# start of Input data

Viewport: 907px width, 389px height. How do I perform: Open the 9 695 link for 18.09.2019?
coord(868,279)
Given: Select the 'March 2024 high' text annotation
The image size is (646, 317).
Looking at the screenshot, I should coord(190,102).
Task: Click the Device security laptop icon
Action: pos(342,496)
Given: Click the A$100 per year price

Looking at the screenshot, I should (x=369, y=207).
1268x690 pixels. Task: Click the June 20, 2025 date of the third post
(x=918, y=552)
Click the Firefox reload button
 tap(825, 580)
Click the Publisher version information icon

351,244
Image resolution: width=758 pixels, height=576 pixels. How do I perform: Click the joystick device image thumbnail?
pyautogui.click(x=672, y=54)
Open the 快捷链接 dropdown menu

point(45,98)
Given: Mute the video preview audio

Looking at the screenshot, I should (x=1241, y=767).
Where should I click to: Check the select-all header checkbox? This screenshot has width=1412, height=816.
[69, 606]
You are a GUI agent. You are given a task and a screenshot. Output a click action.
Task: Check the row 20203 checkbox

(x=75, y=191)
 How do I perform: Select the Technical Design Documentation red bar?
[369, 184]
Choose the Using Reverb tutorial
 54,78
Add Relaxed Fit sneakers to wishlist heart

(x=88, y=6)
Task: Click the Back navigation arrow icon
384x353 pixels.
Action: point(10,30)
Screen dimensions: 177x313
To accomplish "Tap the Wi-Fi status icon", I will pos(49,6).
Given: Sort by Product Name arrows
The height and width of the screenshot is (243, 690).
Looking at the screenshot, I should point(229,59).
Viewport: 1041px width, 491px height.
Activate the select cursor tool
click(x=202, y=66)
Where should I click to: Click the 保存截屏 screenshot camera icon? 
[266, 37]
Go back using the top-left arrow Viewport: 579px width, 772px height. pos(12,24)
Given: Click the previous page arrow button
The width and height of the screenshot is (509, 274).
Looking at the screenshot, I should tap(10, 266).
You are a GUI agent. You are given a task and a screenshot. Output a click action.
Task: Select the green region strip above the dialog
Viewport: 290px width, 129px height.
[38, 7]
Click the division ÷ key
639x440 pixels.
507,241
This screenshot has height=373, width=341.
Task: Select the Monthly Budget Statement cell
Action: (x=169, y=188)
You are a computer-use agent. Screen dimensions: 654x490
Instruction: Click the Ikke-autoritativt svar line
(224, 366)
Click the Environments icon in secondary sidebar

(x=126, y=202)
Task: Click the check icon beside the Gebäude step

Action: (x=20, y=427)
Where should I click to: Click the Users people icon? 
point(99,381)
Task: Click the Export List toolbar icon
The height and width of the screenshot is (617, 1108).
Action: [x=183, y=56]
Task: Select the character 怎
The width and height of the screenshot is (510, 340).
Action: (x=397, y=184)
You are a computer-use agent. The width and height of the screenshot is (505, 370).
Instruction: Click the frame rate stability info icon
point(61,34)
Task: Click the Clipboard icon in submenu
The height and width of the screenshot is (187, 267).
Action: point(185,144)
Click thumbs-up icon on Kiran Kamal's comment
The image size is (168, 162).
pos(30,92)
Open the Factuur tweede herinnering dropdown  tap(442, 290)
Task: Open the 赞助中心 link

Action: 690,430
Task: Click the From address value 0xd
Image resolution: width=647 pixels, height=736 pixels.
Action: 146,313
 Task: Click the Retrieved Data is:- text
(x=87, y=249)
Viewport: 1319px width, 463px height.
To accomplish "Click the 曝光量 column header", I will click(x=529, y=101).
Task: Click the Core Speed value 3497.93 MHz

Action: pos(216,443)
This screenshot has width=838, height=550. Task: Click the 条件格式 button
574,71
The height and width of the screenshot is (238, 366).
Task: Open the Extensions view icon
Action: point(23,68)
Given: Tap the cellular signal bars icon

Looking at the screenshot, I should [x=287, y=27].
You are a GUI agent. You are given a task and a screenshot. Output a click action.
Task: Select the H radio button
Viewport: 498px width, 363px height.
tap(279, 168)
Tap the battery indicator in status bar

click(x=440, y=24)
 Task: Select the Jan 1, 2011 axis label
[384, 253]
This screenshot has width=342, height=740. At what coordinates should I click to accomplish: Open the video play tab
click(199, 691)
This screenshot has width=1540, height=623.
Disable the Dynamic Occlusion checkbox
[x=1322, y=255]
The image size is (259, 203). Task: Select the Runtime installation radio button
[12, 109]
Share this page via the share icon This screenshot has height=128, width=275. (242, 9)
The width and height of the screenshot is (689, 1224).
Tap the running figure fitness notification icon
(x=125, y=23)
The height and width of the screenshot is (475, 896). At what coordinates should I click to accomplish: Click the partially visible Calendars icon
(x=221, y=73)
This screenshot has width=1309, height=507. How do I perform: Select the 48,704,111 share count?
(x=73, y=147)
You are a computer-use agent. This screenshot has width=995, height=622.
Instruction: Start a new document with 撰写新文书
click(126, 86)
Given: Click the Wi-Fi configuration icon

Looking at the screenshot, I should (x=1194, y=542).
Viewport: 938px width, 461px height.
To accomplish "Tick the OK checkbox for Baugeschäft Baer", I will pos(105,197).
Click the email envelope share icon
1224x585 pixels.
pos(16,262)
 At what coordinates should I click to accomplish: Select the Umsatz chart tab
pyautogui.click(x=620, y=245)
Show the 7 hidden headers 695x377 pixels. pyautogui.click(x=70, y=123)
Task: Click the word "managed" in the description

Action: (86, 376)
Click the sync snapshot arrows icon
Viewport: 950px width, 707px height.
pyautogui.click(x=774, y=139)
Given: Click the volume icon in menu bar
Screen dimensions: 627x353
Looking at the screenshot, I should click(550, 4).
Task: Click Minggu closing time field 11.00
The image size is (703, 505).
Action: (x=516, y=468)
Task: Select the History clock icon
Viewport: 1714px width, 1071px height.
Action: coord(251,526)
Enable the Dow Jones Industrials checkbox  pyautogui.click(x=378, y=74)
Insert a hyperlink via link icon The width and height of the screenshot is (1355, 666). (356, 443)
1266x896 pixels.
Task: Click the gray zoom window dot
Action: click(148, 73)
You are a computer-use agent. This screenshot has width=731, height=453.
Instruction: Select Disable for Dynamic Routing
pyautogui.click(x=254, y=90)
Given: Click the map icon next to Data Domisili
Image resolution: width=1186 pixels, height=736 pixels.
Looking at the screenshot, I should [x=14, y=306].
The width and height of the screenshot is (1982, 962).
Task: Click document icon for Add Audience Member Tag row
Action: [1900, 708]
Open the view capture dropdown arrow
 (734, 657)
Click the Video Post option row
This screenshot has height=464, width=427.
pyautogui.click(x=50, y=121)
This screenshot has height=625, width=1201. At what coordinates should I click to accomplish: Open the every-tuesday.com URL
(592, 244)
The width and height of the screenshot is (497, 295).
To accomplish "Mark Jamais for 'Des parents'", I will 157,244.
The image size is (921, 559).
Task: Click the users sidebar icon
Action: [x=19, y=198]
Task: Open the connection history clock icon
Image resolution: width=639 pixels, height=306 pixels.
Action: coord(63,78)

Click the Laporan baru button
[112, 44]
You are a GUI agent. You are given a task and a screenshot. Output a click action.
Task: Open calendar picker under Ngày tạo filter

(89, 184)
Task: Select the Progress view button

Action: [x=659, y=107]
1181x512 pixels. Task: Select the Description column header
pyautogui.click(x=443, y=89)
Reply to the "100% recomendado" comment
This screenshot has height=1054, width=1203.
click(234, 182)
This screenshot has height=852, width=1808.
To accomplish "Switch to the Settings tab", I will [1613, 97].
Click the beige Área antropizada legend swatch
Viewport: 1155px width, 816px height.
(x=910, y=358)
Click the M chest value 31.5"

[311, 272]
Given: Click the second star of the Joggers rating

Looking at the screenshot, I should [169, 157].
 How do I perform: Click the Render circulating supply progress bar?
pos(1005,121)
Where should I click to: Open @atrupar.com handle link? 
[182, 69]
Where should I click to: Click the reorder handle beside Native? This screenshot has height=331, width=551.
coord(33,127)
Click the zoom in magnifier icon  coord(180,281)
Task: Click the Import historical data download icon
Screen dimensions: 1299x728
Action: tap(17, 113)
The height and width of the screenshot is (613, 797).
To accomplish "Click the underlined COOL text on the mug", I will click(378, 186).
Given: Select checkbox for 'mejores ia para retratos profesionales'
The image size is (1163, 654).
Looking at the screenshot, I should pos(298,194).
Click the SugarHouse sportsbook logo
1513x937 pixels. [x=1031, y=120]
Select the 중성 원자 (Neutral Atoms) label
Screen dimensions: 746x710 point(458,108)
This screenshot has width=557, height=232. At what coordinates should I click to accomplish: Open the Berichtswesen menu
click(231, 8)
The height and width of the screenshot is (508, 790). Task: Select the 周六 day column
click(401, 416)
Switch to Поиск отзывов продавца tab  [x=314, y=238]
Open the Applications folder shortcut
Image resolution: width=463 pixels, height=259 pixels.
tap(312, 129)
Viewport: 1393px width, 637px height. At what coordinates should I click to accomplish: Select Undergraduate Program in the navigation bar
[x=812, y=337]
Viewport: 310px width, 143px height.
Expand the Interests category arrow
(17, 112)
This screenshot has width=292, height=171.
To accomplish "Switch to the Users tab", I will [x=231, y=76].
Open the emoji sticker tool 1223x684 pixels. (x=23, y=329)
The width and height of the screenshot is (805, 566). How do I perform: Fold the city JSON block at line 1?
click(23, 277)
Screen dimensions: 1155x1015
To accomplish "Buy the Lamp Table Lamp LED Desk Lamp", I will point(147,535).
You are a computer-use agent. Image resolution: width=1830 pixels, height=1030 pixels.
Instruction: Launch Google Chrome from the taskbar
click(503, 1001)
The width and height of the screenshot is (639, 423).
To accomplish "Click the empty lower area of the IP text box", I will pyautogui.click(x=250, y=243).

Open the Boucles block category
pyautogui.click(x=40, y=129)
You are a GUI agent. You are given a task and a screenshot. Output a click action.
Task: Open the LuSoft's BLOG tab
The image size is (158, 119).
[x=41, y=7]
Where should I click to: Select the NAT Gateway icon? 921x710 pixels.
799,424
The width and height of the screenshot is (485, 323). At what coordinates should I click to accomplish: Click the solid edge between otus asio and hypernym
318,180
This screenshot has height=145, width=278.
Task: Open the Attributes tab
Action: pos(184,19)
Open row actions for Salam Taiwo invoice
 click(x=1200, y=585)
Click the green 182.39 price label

# end of Input data

• What this task involves: Reproduce verbatim the lines of the records starting at the line containing "Given: Sort by Product Name arrows" and ending at the line containing "click(x=202, y=66)", both included.

• Right answer:
Given: Sort by Product Name arrows
The height and width of the screenshot is (243, 690).
Looking at the screenshot, I should point(229,59).
Viewport: 1041px width, 491px height.
Activate the select cursor tool
click(x=202, y=66)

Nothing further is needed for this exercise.